Monday, August 16, 2010

China's Leverage on Renewable Energy Increases

Last month's announcement that China was cutting its export quota for rare earth elements by 72% for the second half of 2010 didn't seem to attract wide attention, but now that the other half of its strategy has been revealed, that might change. Today's Wall St. Journal reported overtures from Chinese officials to firms interested in accessing these materials, which are critical for the production of some components of renewable energy technology and advanced vehicles. The apparent deal: invest in rare earth processing in China to obtain access, with the output from new facilities incorporated into products for the rapidly-growing internal market or export. Not only would this practice compound the difficulties faced by US and other foreign renewable energy firms seeking to market their products in China, it could also make it much more expensive to produce them outside the People's Republic.

For some time I've been intrigued by growing concerns about access to rare earths and scarce metals. These include the true "rare earths" from the periodic table of the elements, as well as other scarce elements such as Indium, Gallium and Tellurium. Their uses include solar panels, wind turbines, hybrid car motors and batteries, and other "clean energy" devices, along with many non-energy applications. As the Journal noted, China accounts for over 90% of global production of the rare earths and is among the top producers of the other scarce materials. And although China doesn't have a natural monopoly on them, it currently enjoys an effective one, as plans to resume or ramp up production in North America, Australia, South Africa and elsewhere will require both time and significant capital.

This development poses an unwelcome challenge to a variety of renewable energy firms. At a minimum, it could significantly raise their production costs, just as they are trying to move down the experience curve in order better to compete with conventional energy--including newly-abundant natural gas--and at the same time that governments around the world are being forced to cut back on subsidies, due to fiscal imbalances and the weak economy. Any company that depends on a stable, let alone expanding supply of these ingredients must either be looking seriously at relocating production to China or making potentially fundamental changes in their technology to switch to more abundant raw materials. Green jobs, perhaps, but where?

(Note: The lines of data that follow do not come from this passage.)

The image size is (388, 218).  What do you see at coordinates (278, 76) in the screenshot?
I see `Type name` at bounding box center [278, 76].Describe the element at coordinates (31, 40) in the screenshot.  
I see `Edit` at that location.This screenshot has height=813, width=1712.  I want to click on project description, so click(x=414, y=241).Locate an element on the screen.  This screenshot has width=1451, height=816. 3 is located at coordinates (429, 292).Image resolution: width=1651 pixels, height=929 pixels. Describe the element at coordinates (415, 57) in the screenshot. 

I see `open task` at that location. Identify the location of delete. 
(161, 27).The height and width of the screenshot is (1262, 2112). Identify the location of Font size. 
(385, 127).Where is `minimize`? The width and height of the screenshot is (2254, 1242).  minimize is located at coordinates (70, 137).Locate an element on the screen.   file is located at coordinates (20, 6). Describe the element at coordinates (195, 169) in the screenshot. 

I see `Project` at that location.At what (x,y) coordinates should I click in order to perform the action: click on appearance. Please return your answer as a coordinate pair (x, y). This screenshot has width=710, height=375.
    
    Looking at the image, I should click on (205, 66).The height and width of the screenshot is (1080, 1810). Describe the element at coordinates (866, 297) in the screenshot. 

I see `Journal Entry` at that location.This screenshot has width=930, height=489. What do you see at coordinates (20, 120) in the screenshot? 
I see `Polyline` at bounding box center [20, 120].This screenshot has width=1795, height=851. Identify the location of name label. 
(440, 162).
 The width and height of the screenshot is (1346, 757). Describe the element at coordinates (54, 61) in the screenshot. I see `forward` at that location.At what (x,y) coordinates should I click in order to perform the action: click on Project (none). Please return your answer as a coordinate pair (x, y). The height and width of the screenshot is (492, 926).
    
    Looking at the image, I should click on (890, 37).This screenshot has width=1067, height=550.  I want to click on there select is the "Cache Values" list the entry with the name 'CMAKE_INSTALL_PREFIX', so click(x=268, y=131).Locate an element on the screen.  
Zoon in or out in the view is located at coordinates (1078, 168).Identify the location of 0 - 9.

China's efforts to capture higher returns and more of the value-added for these scarce materials shouldn't surprise anyone; it's basic economics. OPEC tried this strategy in the 1980s, when it built export refineries in the Middle East and bought existing ones elsewhere. This didn't work out very well, because it contributed to a persistent glut of global refining capacity that, with the exception of a few standout years, generally benefited consumers more than producers. China could experience something similar in rare earths, once new, non-Chinese sources are brought online--assuming they are. Mining and processing such deposits entails large capital costs that, once invested, can set up a classic boom-and-bust commodity cycle. Unfortunately, the prospect of a future rare earth glut will be of little comfort to makers of wind turbines, advanced car batteries, and thin-film solar cells for the next several years, at least.